Web Parsing using Beautiful Soup -Python

I am trying to scrap a website and extracting the data from it. For Demo purpose, I am using http://www.w3schools.com/sql/sql_select.asp website as it is one for simple and popular website for learning basic of programming languages.

I am now concentrating on the values which are on left pane on this site. Let’s go to extract these keywords.

For the web parsing, we should install beautiful soup. If we go to “Inspect element”, the HTML tag for the website looks like this:

We now came to know that, the names or text, we need to extract is lying under “<a>” tag.

To get all the data from “<a>” tag, use the following code.

from bs4 import BeautifulSoup

import urllib2

html="http://www.w3schools.com/sql/sql_select.asp"

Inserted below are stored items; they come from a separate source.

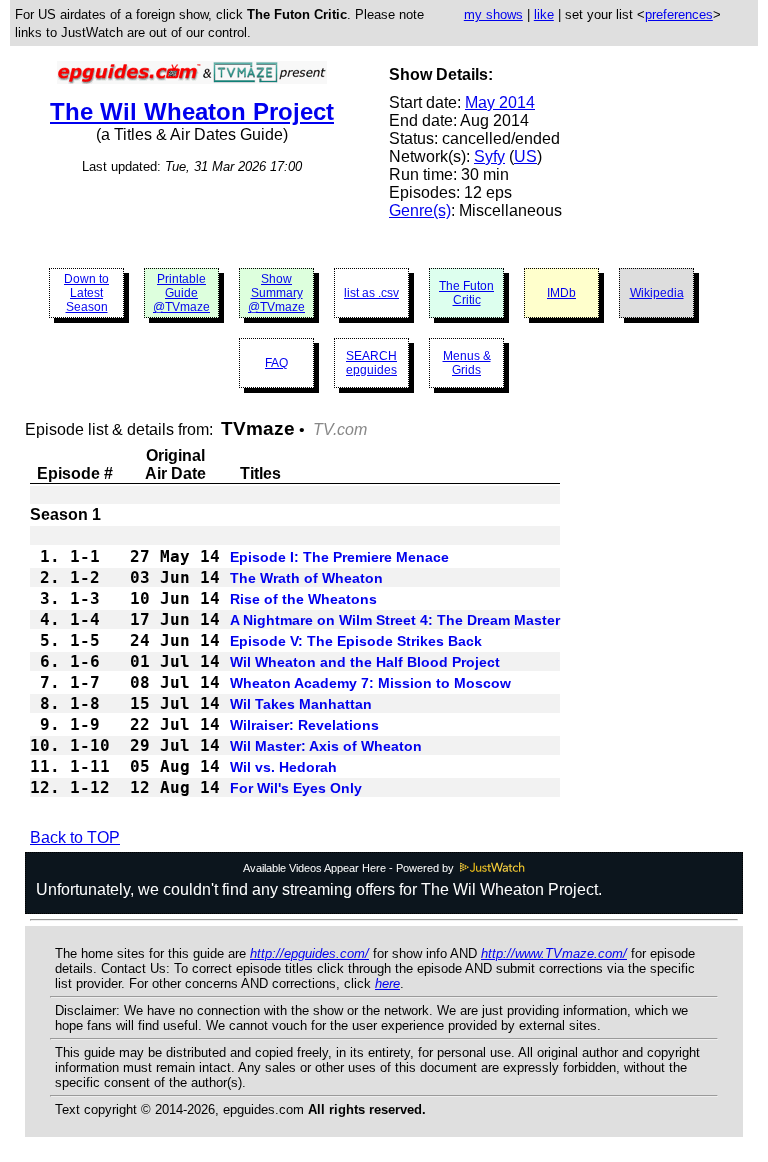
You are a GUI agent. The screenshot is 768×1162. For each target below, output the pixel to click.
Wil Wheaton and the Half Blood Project (365, 662)
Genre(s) (420, 210)
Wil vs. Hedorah (283, 767)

WebParse = urllib2.urlopen(html).read()

soup = BeautifulSoup(WebParse)

for ul in soup.findAll('a'):

print ul

And if we investigate, we can see there are lot of records/data which are of “<a>” tag. So to be precise on our data extract, we shall include the condition" target="_top" which is seems to be common everywhere.

<a class="topnav" href="/js/default.asp" target="_top">JAVASCRIPT </a>

<a class="topnav" href="/jquery/default.asp" target="_top">JQUERY </a>

<a class="topnav" href="/sitemap/sitemap_references.asp" target="_top">REFERENCES</a>

<a class="topnav" href="/sitemap/sitemap_examples.asp" target="_top"> EXAMPLES</a>

<a class="topnav" href="/forum/default.asp" target="_blank"> FORUM</a>

<a class="topnav" href="/about/default.asp" target="_top"> ABOUT</a>

<a class="menu_sql_intro" href="sql_intro.asp" target="_top">SQL Intro</a>

<a class="menu_sql_syntax" href="sql_syntax.asp" target="_top">SQL Syntax</a>

<a class="menu_sql_select" href="sql_select.asp" target="_top">SQL Select</a>

<a class="menu_sql_distinct" href="sql_distinct.asp" target="_top">SQL Distinct</a>

<a class="menu_sql_where" href="sql_where.asp" target="_top">SQL Where</a>

<a class="menu_sql_orderby" href="sql_orderby.asp" target="_top">SQL Order By</a>

<a class="menu_sql_insert" href="sql_insert.asp" target="_top">SQL Insert Into</a>

<a class="menu_sql_update" href="sql_update.asp" target="_top">SQL Update</a>

<a class="menu_sql_delete" href="sql_delete.asp" target="_top">SQL Delete</a>

<a class="menu_sql_injection" href="sql_injection.asp" target="_top">SQL Injection</a>

<a class="menu_sql_top" href="sql_top.asp" target="_top">SQL Select Top</a>

<a class="menu_sql_wildcards" href="sql_wildcards.asp" target="_top">SQL Wildcards</a>

<a class="menu_sql_between" href="sql_between.asp" target="_top">SQL Between</a>

<a class="menu_sql_alias" href="sql_alias.asp" target="_top">SQL Aliases</a>

<a class="menu_sql_join" href="sql_join.asp" target="_top">SQL Joins</a>

<a class="menu_sql_join_inner" href="sql_join_inner.asp" target="_top">SQL Inner Join</a>

<a class="menu_sql_join_right" href="sql_join_right.asp" target="_top">SQL Right Join</a>

To have this exact values, use the following code:

from bs4 import BeautifulSoup

import urllib2

html="http://www.w3schools.com/sql/sql_select.asp"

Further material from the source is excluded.